**How to complete this task:**
The answer must be a single number: the count of lines in these records that hold "Expand".
Records for the exercise Block Start
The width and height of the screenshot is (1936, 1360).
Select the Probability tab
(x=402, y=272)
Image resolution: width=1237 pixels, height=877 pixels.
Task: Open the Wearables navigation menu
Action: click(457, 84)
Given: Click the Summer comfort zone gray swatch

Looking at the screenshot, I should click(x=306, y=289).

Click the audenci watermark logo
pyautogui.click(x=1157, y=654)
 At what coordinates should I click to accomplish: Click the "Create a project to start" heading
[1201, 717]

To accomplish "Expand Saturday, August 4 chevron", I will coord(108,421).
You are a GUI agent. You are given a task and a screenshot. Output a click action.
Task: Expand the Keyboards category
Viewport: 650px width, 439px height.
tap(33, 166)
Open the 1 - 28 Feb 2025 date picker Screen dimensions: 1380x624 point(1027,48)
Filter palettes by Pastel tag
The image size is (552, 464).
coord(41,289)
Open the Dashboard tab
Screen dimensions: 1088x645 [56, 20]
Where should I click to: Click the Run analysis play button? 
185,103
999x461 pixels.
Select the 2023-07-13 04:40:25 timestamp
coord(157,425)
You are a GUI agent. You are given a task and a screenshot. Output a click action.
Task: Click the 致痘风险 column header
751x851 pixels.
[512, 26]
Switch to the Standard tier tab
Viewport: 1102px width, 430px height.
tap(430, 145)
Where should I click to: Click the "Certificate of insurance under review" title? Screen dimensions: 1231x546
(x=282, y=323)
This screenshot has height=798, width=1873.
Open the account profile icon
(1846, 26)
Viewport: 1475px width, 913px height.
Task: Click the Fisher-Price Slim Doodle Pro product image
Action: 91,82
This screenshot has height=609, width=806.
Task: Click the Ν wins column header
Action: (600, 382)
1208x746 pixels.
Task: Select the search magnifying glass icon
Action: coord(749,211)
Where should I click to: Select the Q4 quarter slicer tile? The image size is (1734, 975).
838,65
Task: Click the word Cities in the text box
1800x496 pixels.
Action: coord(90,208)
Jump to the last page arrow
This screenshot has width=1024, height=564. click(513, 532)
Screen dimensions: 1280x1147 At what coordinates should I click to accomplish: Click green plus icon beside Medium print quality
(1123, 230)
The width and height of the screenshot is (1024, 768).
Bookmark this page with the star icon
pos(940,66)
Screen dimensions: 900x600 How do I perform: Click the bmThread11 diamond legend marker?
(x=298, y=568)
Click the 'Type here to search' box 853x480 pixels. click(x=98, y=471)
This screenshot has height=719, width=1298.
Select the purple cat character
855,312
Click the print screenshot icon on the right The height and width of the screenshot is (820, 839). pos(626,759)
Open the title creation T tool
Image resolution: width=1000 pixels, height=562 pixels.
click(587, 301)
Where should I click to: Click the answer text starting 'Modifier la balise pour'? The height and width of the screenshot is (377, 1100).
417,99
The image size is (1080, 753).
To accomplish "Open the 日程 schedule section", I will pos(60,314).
Records for the exercise Block End
**Result of this task:**
2